Copy out verbatim every one of the lines from the one containing "Nem (363, 283)" down to the one containing "Contatti (685, 928)", with both of those lines included.

■ ■ ■ ■ ■

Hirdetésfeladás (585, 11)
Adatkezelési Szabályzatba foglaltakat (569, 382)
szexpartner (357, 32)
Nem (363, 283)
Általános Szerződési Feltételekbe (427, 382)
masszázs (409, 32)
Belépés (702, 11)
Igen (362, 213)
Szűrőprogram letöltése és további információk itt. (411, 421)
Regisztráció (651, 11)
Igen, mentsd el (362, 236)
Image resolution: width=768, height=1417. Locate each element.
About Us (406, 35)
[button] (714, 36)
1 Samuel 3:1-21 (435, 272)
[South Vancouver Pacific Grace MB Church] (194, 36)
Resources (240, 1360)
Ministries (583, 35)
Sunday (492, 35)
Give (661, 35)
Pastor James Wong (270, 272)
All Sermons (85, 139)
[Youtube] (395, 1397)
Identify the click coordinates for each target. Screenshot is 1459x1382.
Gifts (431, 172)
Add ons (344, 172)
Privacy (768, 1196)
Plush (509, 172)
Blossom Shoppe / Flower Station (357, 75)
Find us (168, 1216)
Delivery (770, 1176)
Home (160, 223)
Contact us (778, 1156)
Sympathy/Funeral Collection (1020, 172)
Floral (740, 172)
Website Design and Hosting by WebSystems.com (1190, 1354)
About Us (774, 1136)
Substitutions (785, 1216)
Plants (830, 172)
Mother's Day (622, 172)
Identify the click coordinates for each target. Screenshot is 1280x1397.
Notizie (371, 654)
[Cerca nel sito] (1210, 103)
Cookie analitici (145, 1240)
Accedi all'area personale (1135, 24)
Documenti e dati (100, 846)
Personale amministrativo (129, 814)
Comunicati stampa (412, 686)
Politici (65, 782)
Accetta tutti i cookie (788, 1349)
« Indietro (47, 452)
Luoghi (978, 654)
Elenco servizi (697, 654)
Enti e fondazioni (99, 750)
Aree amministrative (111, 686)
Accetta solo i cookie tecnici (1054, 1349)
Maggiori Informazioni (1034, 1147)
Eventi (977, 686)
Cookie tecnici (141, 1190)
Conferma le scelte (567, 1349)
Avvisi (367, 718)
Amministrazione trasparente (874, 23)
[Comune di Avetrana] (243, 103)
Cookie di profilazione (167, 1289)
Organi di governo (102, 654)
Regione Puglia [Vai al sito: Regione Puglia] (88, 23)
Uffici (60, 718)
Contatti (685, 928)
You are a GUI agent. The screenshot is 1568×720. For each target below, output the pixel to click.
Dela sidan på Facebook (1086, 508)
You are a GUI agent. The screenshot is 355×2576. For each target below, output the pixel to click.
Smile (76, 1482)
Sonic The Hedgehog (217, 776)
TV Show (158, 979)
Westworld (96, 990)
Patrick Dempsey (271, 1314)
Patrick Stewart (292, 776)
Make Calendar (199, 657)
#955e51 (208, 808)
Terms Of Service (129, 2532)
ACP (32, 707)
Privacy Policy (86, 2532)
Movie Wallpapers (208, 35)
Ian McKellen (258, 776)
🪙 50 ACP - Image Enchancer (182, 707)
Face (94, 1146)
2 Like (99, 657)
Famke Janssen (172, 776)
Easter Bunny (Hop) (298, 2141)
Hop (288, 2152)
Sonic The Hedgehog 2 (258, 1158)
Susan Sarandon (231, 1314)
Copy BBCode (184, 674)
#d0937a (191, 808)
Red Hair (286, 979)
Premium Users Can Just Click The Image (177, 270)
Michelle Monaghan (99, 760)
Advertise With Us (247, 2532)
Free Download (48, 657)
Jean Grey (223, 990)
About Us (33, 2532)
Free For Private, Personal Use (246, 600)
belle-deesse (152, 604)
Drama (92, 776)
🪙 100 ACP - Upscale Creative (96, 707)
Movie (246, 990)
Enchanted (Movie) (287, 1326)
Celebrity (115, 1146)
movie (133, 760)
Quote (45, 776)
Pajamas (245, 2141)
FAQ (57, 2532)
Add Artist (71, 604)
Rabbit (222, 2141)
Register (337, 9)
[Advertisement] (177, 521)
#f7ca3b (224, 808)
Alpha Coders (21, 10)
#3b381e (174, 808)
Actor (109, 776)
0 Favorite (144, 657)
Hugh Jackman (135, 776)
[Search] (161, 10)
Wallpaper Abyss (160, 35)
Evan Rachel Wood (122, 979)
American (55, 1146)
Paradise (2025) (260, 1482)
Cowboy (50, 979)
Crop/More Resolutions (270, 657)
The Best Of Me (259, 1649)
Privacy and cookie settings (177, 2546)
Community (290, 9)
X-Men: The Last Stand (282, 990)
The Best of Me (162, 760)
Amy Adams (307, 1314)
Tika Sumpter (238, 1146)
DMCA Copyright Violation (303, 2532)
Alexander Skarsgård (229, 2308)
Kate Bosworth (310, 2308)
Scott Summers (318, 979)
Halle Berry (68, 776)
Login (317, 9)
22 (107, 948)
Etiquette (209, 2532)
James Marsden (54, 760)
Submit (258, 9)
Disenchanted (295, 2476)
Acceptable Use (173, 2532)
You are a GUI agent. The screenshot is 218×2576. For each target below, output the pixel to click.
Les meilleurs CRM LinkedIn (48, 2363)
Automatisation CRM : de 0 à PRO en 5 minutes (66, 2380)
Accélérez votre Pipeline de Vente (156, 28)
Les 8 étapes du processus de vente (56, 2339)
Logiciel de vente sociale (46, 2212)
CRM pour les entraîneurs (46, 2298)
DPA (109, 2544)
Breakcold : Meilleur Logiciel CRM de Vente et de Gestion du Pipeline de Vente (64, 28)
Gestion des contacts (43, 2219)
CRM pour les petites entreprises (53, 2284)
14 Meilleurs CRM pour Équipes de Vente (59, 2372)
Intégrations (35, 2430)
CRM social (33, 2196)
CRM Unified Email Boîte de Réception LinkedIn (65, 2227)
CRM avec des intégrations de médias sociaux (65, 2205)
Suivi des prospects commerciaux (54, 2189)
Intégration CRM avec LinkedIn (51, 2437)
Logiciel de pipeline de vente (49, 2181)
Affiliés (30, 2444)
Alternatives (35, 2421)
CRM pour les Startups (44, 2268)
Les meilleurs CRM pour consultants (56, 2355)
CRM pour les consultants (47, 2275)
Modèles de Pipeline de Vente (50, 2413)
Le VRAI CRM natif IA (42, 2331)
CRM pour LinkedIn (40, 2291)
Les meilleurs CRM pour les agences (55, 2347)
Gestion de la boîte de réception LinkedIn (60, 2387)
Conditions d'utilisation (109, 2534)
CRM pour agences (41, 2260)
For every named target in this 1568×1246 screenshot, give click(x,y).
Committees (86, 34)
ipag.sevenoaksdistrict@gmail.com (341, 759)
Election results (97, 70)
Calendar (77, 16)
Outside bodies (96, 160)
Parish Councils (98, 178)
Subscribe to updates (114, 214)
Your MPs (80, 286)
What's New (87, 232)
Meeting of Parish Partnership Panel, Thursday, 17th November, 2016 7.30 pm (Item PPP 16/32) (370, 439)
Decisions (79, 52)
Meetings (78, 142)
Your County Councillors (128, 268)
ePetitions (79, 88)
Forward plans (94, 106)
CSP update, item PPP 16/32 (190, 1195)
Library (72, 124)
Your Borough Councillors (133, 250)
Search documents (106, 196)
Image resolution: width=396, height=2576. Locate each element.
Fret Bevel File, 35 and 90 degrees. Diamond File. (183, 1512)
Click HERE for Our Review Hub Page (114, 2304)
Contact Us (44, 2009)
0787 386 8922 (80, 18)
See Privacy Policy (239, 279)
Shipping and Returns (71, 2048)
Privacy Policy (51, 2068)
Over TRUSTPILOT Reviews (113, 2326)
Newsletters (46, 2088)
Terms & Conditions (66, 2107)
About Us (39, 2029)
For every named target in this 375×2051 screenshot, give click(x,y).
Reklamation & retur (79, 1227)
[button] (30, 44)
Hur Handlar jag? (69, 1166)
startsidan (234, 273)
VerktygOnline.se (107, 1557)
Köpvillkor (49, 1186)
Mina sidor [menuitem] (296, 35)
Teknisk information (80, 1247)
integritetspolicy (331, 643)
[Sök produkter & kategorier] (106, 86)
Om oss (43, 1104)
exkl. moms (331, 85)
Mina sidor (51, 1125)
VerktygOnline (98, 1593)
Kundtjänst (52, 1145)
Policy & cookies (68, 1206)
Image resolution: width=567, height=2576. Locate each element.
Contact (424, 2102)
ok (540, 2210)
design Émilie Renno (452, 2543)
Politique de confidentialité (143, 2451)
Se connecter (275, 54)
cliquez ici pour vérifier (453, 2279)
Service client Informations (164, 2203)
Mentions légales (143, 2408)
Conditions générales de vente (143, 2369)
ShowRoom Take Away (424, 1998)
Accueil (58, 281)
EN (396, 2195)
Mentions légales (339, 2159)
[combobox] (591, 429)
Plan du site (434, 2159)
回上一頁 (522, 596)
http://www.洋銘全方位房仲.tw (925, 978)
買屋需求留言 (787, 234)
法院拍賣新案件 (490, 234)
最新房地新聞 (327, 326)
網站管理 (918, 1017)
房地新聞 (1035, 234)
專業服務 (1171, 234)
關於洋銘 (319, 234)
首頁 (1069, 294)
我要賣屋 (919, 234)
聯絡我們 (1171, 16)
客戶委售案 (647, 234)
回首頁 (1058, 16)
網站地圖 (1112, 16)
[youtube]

■ ■ ■ ■ ■

_RESPONSE FOR THIS EXERCISE_
Nem (363, 283)
Általános Szerződési Feltételekbe (427, 382)
masszázs (409, 32)
Belépés (702, 11)
Igen (362, 213)
Szűrőprogram letöltése és további információk itt. (411, 421)
Regisztráció (651, 11)
Igen, mentsd el (362, 236)
Image resolution: width=768, height=1417. Locate each element.
About Us (406, 35)
[button] (714, 36)
1 Samuel 3:1-21 (435, 272)
[South Vancouver Pacific Grace MB Church] (194, 36)
Resources (240, 1360)
Ministries (583, 35)
Sunday (492, 35)
Give (661, 35)
Pastor James Wong (270, 272)
All Sermons (85, 139)
[Youtube] (395, 1397)
Identify the click coordinates for each target. Screenshot is 1459x1382.
Gifts (431, 172)
Add ons (344, 172)
Privacy (768, 1196)
Plush (509, 172)
Blossom Shoppe / Flower Station (357, 75)
Find us (168, 1216)
Delivery (770, 1176)
Home (160, 223)
Contact us (778, 1156)
Sympathy/Funeral Collection (1020, 172)
Floral (740, 172)
Website Design and Hosting by WebSystems.com (1190, 1354)
About Us (774, 1136)
Substitutions (785, 1216)
Plants (830, 172)
Mother's Day (622, 172)
Identify the click coordinates for each target. Screenshot is 1280x1397.
Notizie (371, 654)
[Cerca nel sito] (1210, 103)
Cookie analitici (145, 1240)
Accedi all'area personale (1135, 24)
Documenti e dati (100, 846)
Personale amministrativo (129, 814)
Comunicati stampa (412, 686)
Politici (65, 782)
Accetta tutti i cookie (788, 1349)
« Indietro (47, 452)
Luoghi (978, 654)
Elenco servizi (697, 654)
Enti e fondazioni (99, 750)
Aree amministrative (111, 686)
Accetta solo i cookie tecnici (1054, 1349)
Maggiori Informazioni (1034, 1147)
Eventi (977, 686)
Cookie tecnici (141, 1190)
Conferma le scelte (567, 1349)
Avvisi (367, 718)
Amministrazione trasparente (874, 23)
[Comune di Avetrana] (243, 103)
Cookie di profilazione (167, 1289)
Organi di governo (102, 654)
Regione Puglia [Vai al sito: Regione Puglia] (88, 23)
Uffici (60, 718)
Contatti (685, 928)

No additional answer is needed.